Lines of data
□ □ □ □ □ □ □

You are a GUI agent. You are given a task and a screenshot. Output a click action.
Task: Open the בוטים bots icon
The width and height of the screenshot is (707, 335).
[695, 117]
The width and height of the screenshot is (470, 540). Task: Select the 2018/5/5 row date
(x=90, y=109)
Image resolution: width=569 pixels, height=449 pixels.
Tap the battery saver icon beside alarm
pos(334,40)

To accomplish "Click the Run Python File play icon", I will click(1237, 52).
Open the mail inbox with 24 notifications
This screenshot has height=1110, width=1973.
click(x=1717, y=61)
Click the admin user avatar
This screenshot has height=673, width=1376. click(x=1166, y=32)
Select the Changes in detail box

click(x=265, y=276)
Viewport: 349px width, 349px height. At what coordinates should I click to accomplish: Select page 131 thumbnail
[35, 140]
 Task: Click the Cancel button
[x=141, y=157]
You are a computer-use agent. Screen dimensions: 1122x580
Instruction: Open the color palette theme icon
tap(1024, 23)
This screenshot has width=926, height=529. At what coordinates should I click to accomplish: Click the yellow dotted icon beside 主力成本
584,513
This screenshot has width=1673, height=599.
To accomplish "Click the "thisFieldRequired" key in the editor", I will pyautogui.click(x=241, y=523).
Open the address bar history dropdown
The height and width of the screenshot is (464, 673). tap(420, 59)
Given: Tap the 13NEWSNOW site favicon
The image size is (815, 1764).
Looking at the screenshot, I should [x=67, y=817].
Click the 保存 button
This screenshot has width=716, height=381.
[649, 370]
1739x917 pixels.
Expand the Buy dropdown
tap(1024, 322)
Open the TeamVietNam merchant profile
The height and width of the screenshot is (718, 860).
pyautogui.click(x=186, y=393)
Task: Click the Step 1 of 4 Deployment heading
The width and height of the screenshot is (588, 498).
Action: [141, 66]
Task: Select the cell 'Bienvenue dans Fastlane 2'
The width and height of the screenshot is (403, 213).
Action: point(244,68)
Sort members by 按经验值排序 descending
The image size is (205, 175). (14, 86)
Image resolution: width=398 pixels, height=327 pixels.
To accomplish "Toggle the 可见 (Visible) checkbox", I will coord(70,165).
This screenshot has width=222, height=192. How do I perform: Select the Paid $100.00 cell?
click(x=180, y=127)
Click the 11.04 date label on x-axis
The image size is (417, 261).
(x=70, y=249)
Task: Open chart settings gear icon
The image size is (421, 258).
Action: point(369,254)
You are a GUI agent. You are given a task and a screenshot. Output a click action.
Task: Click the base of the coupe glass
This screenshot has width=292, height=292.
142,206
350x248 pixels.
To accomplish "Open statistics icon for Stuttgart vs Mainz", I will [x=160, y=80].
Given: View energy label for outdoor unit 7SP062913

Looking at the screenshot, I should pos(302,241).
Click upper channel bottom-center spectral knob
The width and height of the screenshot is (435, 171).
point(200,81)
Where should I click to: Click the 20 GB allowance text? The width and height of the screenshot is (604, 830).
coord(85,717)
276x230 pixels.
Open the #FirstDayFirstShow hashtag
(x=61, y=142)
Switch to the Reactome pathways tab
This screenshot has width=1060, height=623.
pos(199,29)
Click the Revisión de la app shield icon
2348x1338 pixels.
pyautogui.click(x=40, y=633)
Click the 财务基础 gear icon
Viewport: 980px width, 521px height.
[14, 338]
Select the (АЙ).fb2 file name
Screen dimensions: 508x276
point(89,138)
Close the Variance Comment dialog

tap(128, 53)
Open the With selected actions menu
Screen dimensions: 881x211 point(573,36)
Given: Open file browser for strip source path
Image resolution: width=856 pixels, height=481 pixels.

□ □ □ □ □ □ □

▸ Aim of the task
How many lines in the rows above contain the word "beside"? Give only the number.

▸ Response
2